INPUT START

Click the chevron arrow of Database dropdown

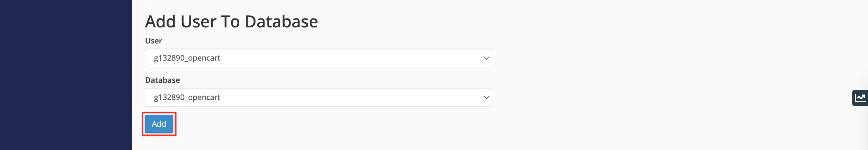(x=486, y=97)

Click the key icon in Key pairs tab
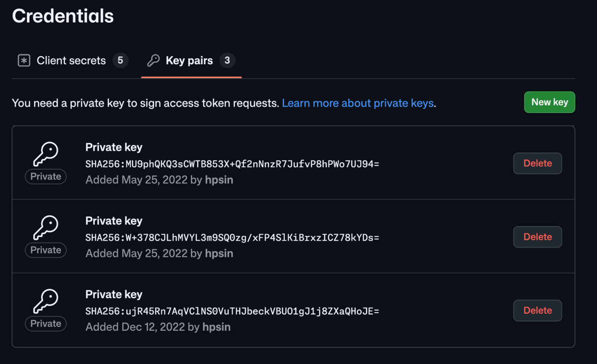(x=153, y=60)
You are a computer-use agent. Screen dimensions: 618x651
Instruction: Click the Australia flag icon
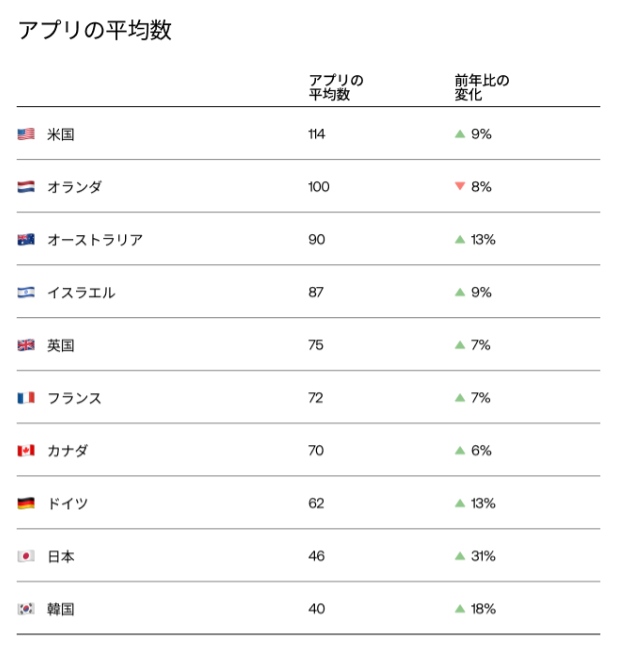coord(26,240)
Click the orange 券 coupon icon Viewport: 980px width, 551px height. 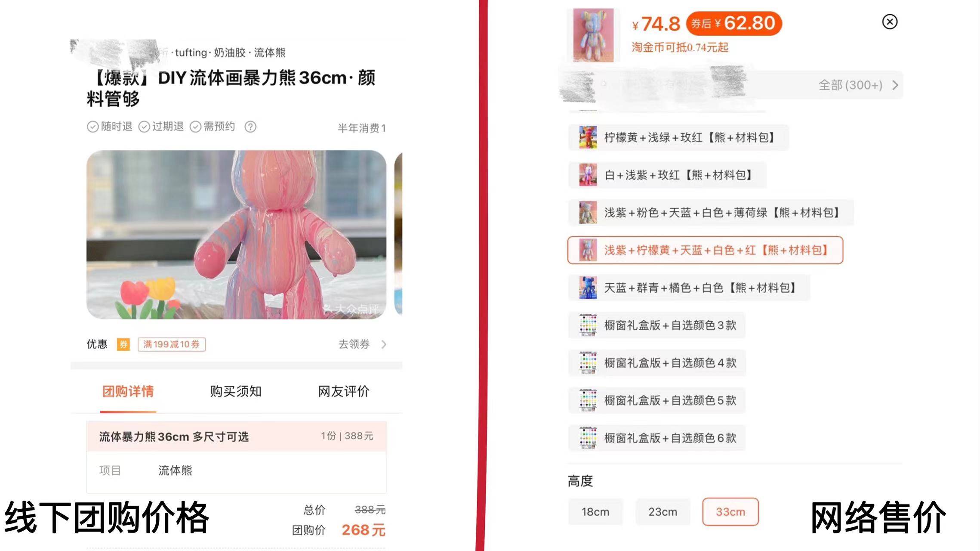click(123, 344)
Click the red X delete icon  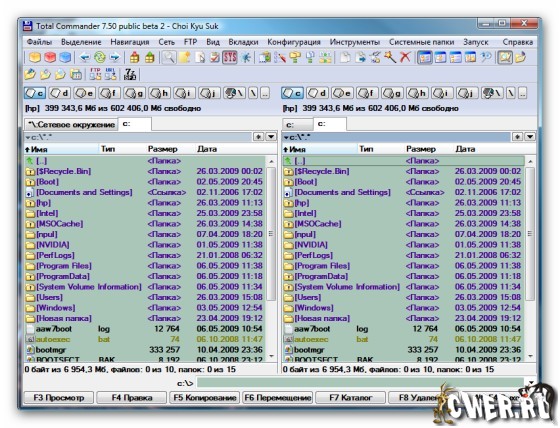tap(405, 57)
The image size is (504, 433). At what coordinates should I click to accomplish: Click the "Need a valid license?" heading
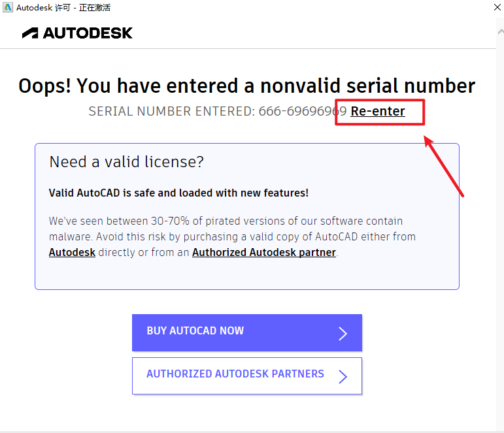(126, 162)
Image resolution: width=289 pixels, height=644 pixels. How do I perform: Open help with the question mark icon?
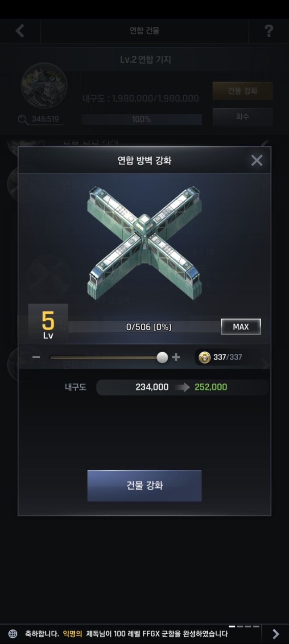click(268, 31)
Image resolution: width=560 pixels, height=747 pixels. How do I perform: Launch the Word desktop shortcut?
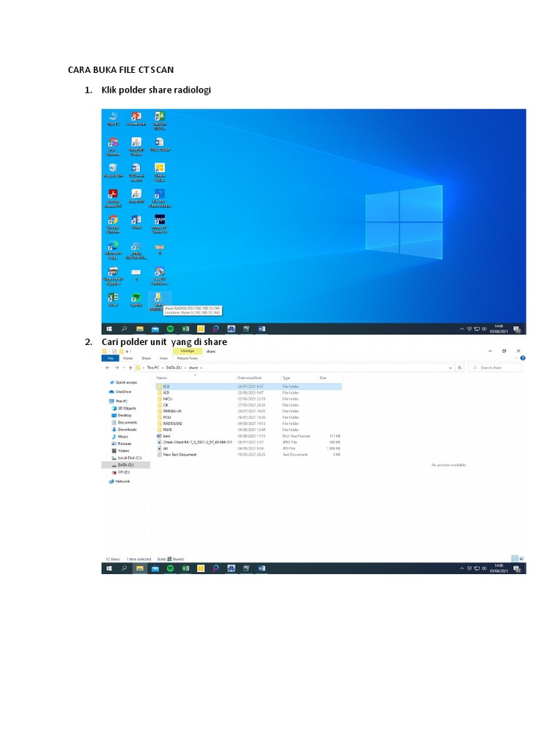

INPUT END

◆ **WHAT THE EXERCISE ASKS**: Only the lines from the one containing "The image size" through the end of the records should be copied, exactly and with both ends included; the pictures should not.

◆ **EXERCISE RESULT**:
The image size is (504, 433). At what coordinates should I click to accomplish: Click the "Need a valid license?" heading
(126, 162)
Image resolution: width=289 pixels, height=644 pixels. How do I perform: Open help with the question mark icon?
click(268, 31)
Image resolution: width=560 pixels, height=747 pixels. How do I perform: Launch the Word desktop shortcut?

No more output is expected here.